Crowley sighed and spun on a heel to look at Dean. “He won’t own up to it,” he warned. “You know how some people are, never confessing to relationships they know the world wouldn’t understand. Am I right, Sam?”
“I don’t - what are you - I…”
“Crowley,” Cas said angrily, “what are you doing here?”
Crowley ignored him. “You see, Cas here had this brilliant little plan. You come up, and Samuel comes down, an even exchange. And if we forget to bring your souls with you, well then.” He covered his mouth with his hand like somebody just accidentally spilled the milk. “Oops.”
“What about all the people in this town?” Sam asked.

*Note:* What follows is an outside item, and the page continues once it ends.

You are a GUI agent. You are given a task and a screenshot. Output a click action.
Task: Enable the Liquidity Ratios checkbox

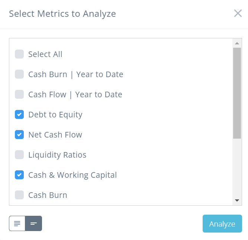(19, 155)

“That was phase two of the plan,” Crowley explained. “Sam here was our beta test. Phase one: figure out a way to generate new souls. Thank you, by the way, for the very creative way you accomplished that, Dean.” Dean looked at his boots as his face flushed red. “Phase two: bring back a new crop, and let them get started on the second generation.”
“Why are you telling us this?”
“Because, Sam, it turns out, some people can’t be trusted to stay true to their word. Unlike yours truly.” He took off his wool overcoat and draped it over his arm. “So, Atropos, my dear, I’ve come to humbly request that you put Castiel and all his minions on your list.”
“No,” Cas insisted. “Not until I get that soul. I need to stop Raphael, Crowley.”
“From what?” Crowley scoffed. “You’ve become as totalitarian as him.”
“You know that isn’t true.”
“And you know we said fifty-fifty, but how many of the good people of Chester came from my backyard? And the spying.” He clucked his tongue. “Really, Cas, if you’re going to watch what the Winchesters do in private, you could at least have the decency to invite me along with you.”
Dean was trying hard to keep up with the conversation, to figure out what the other side of the story that he hadn’t seen the last year was, but so far what he was getting was that everybody and their demon knew how Sam got the baby soul inside him. He didn’t exactly have time to dwell on that, though.
“What are you going to do with the soul?” he asked them.
“Use it as a weapon, of course.” Cas looked disappointed that Dean hadn’t figured that much out on his own.
“What do you mean, a weapon?” Sam’s voice was like ice.
“Okay, elementary school metaphysics lesson,” Crowley said. “Soul equals energy. Energy yields power. More energy, more power. So, our buddy here, wants to reneg on our deal to split the souls fifty-fifty -”
“To defeat Raphael,” Cas interrupted.
“To defeat Raphael, and then raise your hand if you think he’ll return my share?” Crowley actually held his hand up and spun around the circle. “No takers then?” He shrugged at Cas. “Sorry, mate, looks like they’re losing their faith in you.”
The sound of a cell phone ringing interrupted their chat. Everybody glanced around for a second before Dean realized it was his and pulled it out. Atropos, Cas, and Crowley all made angry eyes at each other, and he wasn’t sure it was the best time to interrupt the conversation. Then Crowley sighed and said, “Would you just answer it already?”
“Hello?”
“Dean Winchester?”
“Uh, yeah?”
“This is Jody Mills.”
“Who?”
“I’m the sheriff of Sioux Falls. We worked together on that, um, zombie case awhile back?”
Ah, yes, he wouldn’t have recognized her voice or even her name, but Dean certainly could remember tasty delicious pie homemade by one zombie Karen Singer.
“How’d you get this number?” he asked.
“Listen, it’s Bobby,” she said, sounding gravelly serious. “They don’t think he’s going to make it through the night. You should probably get here if you want to say goodbye.”